We measured the efficiency of data generation in DeepRank2 using the tutorials' [PDB files](https://zenodo.org/record/8187806) (~100 data points per data set), averaging the results run on Apple M1 Pro, using a single CPU.
Parameter settings were: atomic resolution, `distance_cutoff` of 5.5 Å, radius (for SRV only) of 10 Å. The [features modules](https://deeprank2.readthedocs.io/en/latest/features.html) used were `components`, `contact`, `exposure`, `irc`, `secondary_structure`, `surfacearea`, for a total of 33 features for PPIs and 26 for SRVs (the latter do not use `irc` features).

|      |         Data processing speed <br />[seconds/structure]        |                Memory <br />[megabyte/structure]               |
|------|:--------------------------------------------------------:|:--------------------------------------------------------:|
| PPIs | graph only: **2.99** (std 0.23) <br />graph+grid: **11.35** (std 1.30) | graph only: **0.54** (std 0.07) <br />graph+grid: **16.09** (std 0.44) |
| SRVs | graph only: **2.20** (std 0.08)  <br />graph+grid: **2.85** (std 0.10) | graph only: **0.05** (std 0.01) <br />graph+grid: **17.52** (std 0.59) |

## Package development

- Branching
  - When creating a new branch, please use the following convention: `<issue_number>_<description>_<author_name>`.
- Pull Requests
  - When creating a pull request, please use the following convention: `<type>: <description>`. Example _types_ are `fix:`, `feat:`, `build:`, `chore:`, `ci:`, `docs:`, `style:`, `refactor:`, `perf:`, `test:`, and others based on the [Angular convention](https://github.com/angular/angular/blob/22b96b9/CONTRIBUTING.md#-commit-message-guidelines).
- Software release
  - Before creating a new package release, make sure to have updated all version strings in the source code.

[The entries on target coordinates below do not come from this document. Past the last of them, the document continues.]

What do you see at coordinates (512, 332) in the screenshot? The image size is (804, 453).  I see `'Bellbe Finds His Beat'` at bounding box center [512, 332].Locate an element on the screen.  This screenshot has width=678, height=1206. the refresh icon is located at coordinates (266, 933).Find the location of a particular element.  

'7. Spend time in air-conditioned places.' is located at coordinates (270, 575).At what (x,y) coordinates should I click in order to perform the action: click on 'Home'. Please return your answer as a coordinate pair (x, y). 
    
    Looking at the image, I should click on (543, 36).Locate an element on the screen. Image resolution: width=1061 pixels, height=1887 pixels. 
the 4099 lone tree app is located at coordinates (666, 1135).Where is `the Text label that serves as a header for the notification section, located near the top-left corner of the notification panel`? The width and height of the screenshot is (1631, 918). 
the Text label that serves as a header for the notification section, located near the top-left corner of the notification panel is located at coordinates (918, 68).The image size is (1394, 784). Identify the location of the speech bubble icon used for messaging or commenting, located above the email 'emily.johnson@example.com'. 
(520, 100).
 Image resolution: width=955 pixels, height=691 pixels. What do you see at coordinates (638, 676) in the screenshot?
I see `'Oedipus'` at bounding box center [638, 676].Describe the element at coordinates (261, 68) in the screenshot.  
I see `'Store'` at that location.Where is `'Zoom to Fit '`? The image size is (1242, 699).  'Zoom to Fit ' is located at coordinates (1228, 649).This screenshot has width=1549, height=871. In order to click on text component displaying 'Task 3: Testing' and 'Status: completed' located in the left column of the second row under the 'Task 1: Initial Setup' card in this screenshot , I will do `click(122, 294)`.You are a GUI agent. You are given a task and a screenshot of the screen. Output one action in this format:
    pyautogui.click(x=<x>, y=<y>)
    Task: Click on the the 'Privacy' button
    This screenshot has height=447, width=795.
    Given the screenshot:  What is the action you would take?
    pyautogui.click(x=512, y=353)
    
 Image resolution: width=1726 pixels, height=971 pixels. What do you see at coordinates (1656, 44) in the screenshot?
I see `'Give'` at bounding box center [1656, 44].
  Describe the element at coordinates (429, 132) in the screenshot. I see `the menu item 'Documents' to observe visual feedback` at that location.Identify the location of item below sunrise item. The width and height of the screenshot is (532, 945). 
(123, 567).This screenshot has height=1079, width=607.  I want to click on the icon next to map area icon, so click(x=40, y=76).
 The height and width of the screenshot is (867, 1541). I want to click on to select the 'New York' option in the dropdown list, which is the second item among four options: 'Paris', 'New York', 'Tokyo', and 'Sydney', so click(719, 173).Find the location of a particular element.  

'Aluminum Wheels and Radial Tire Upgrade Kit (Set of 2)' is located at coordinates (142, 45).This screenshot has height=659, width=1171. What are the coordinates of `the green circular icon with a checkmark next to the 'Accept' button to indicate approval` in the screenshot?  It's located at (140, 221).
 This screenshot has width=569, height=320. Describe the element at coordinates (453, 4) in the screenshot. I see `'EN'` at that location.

An easy way to do it is to run `bump2version [part]` from command line after having installed [bump2version](https://pypi.org/project/bump2version/) on your local environment. Instead of `[part]`, type the part of the version to increase, e.g. minor. The settings in `.bumpversion.cfg` will take care of updating all the files containing version strings.